Then the security groups I create for the cluster:

resource "aws_security_group" "ssh_sg" {
  name_prefix = "ssh-sg"
  vpc_id      = module.vpc.vpc_id

  ingress {
    from_port = 22
    to_port   = 22
    protocol  = "tcp"

    cidr_blocks = [
      "10.0.0.0/8",
    ]
  }
}

resource "aws_security_group" "all_worker_mgmt" {
  name_prefix = "all_worker_management"
  vpc_id      = module.vpc.vpc_id

  ingress {
    from_port = 22
    to_port   = 22
    protocol  = "tcp"

    cidr_blocks = [
      "10.0.0.0/8",
      "172.16.0.0/12",
      "192.168.0.0/16",
    ]
  }
}

Here's the cluster configuration:

locals {
  cluster_version = "1.21"
}

# Create the EKS resource that will setup the EKS cluster
module "eks_cluster" {
  source = "terraform-aws-modules/eks/aws"

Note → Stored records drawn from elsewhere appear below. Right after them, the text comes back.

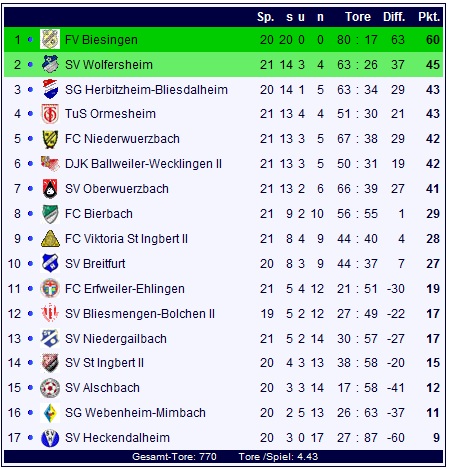
Task: Click the Diff. column header
Action: pos(394,17)
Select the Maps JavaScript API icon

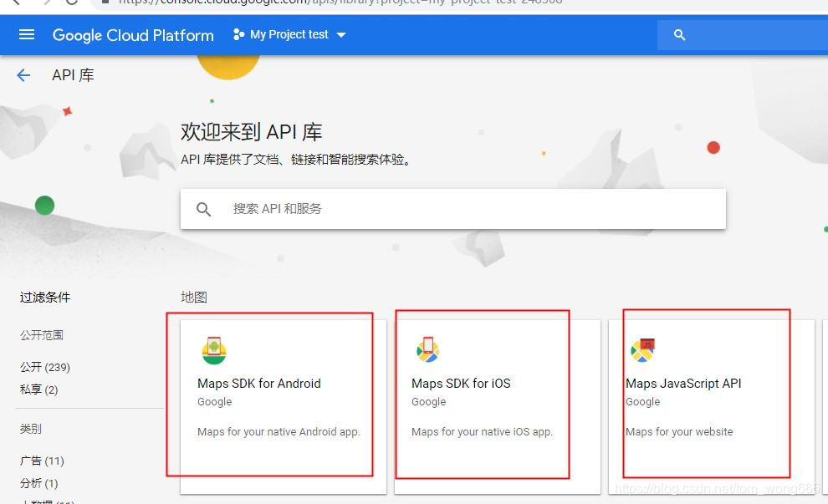[x=643, y=350]
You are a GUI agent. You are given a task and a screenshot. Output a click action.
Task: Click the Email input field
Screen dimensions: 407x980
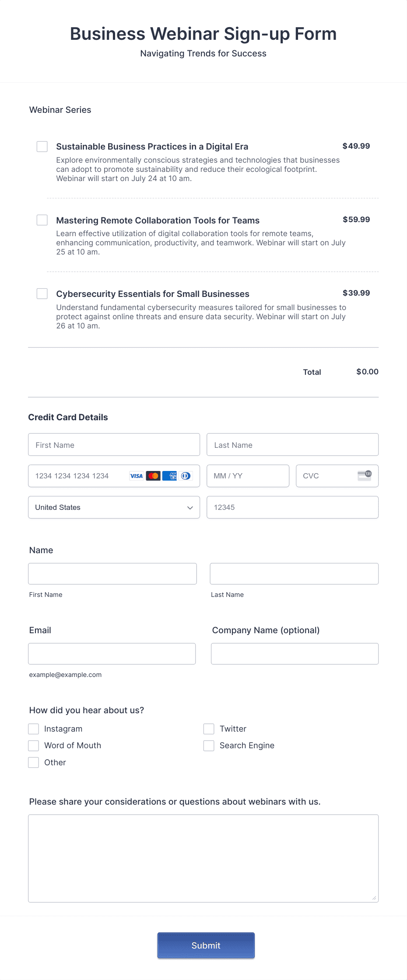click(112, 653)
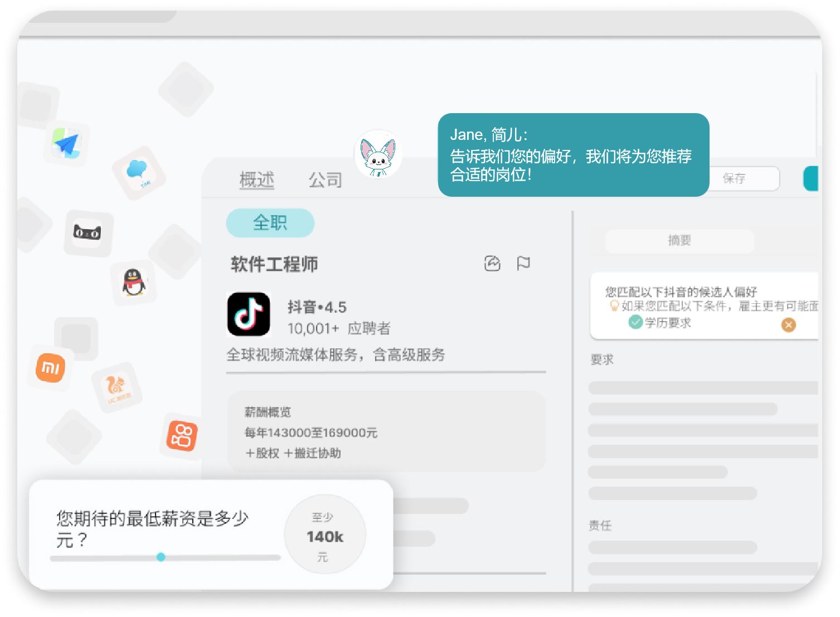Click the 摘要 button
Screen dimensions: 840x617
(679, 241)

  # The name of the cluster to create
  cluster_name = var.cluster_name

  # Disable public access to the cluster API endpoint
  cluster_endpoint_public_access = true

  # Enable private access to the cluster API endpoint
  cluster_endpoint_private_access = true

  # The version of the cluster to create
  cluster_version = local.cluster_version

  # The VPC ID to create the cluster in
  vpc_id = var.vpc_id

  # The subnets to add the cluster to
  subnets = var.private_subnets

  # Default information on the workers
  workers_group_defaults = {
    root_volume_type = "gp2"
  }

  worker_additional_security_group_ids = [var.all_worker_mgmt_id]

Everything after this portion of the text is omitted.